Epidermolytic Hyperkeratosis (Bullous Congenital Ichthyosiform Erythroderma)

Clinical Manifestations

The clinical manifestations are initially characterized by the onset at birth of widespread blisters and erosions on a background of generalized erythroderma (Fig. 650-6). Recurrent blistering may be widespread in neonates and may cause diagnostic confusion with other blistering disorders. With time, the blister formation ceases, erythema decreases, and generalized hyperkeratosis develops. The scales are small, hard, and verrucous. Distinctive, parallel hyperkeratotic ridges develop over the joint flexures, including the axillary, popliteal, and antecubital fossae, and on the neck and hips. Palmoplantar keratoderma is associated with keratin 1 defects. The hair, nails, mucosa, and sweat glands are normal. Malodorous secondary bacterial infection is common and requires appropriate antibiotic therapy.

Ichthyosiform Dermatoses

Several rare and distinct syndromes include ichthyosis as a constant feature.

Sjögren-Larsson Syndrome

Netherton Syndrome

Clinical Manifestations

Netherton syndrome is characterized by ichthyosis (usually ichthyosis linearis circumflexa but occasionally the lamellar or congenital types of ichthyosiform erythroderma), trichorrhexis invaginata and other hair shaft anomalies, and atopic diathesis.
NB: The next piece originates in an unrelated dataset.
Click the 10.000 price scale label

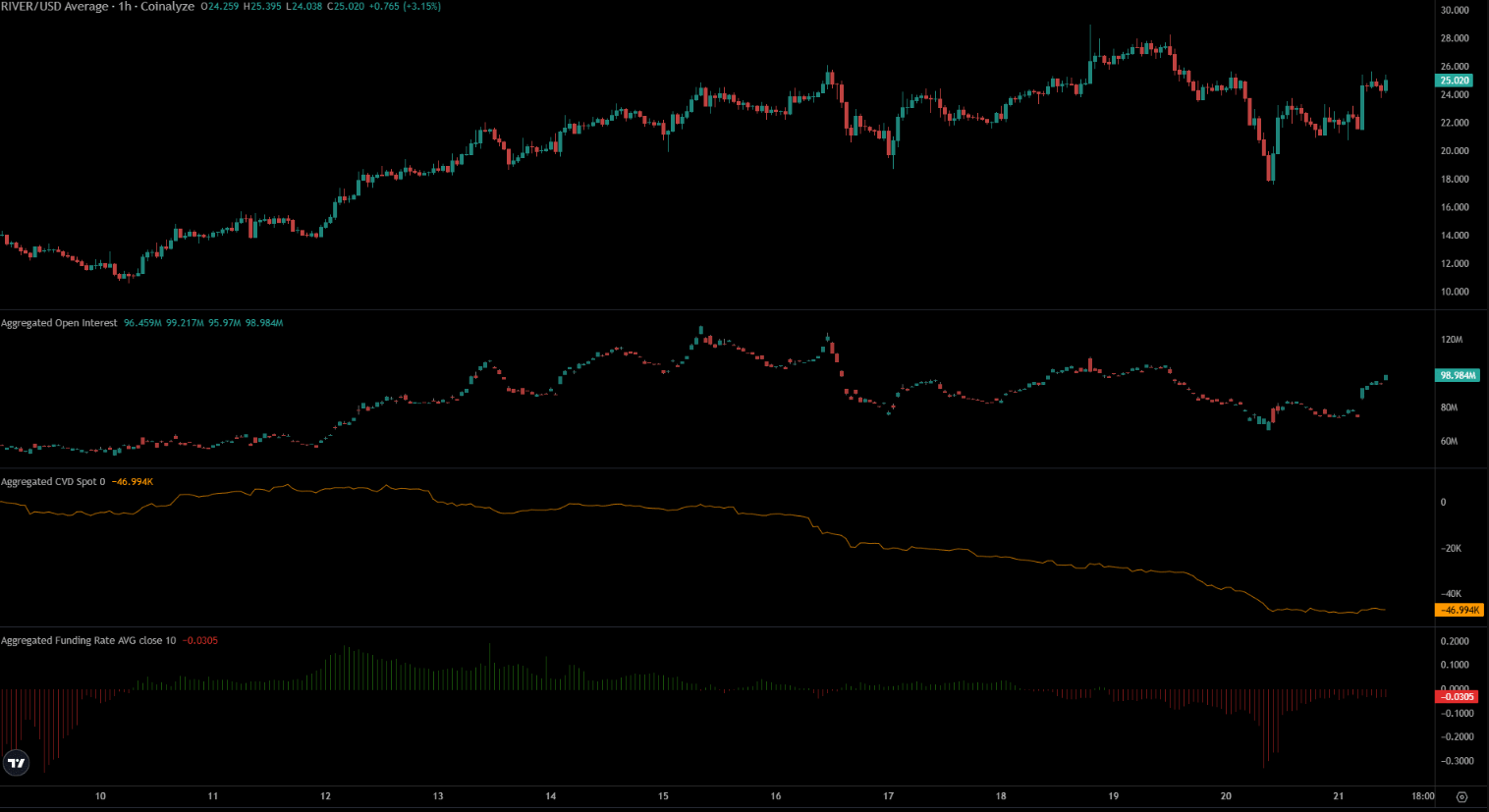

The disorder manifests at birth or in the first few months of life as generalized erythema and scaling. The trunk and limbs have diffuse erythema and superimposed migratory, polycyclic, and serpiginous hyperkeratotic lesions (Fig. 650-8), some with a distinctive double-edged margin of scale. Lichenification or hyperkeratosis tends to persist in the antecubital and popliteal fossae. The face and scalp may remain erythematous and scaling. Many hair shaft deformities, most notably, trichorrhexis invaginata, have been described in most patients with Netherton syndrome.
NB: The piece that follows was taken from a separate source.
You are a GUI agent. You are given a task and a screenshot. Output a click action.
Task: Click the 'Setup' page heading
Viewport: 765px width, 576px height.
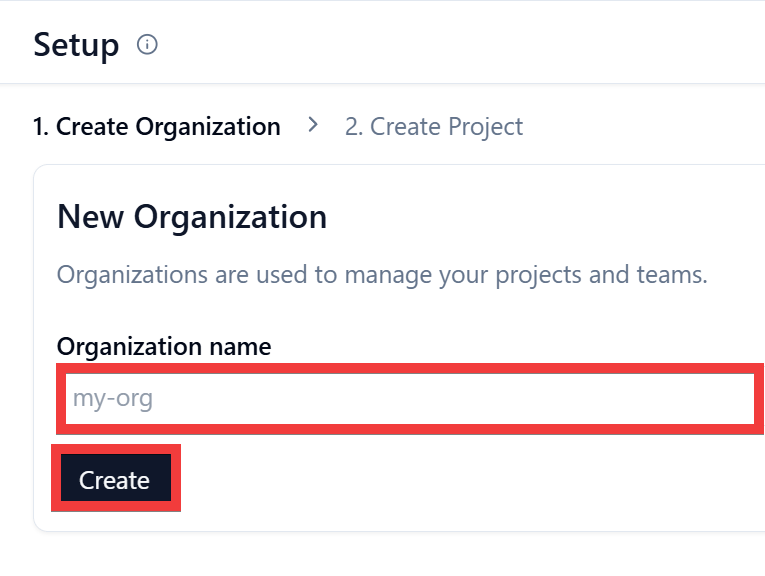(76, 45)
The ichthyosis is present in the first 10 days of life and may be especially marked around the eyes, mouth, and perineal area. The erythroderma is often intensified after infection. Infants may suffer from failure to thrive, recurrent bacterial and candidal infections, elevated serum immunoglobulin (Ig) E values, and marked hypernatremic dehydration. The most frequent allergic manifestations are urticaria, angioedema, atopic dermatitis, and asthma. Scalp hair is sparse and short and fractures easily (Fig. 650-9); eyebrows, eyelashes, and body hair are also abnormal. The characteristic hair abnormality can be identified with light microscopy; in the newborn, it may best be identified in eyebrow hair.

Refsum Syndrome (Chapters 80.2 and 605.5)

Chondrodysplasia Punctata (Chapter 80.2)

Palmoplantar Keratodermas

Excessive hyperkeratosis of the palms and soles may occur as a manifestation of a focal or generalized congenital hereditary skin disorder or may result from such chronic skin diseases as psoriasis, eczema, pityriasis rubra pilaris, lupus erythematosus, or postinfectious arthritis syndrome.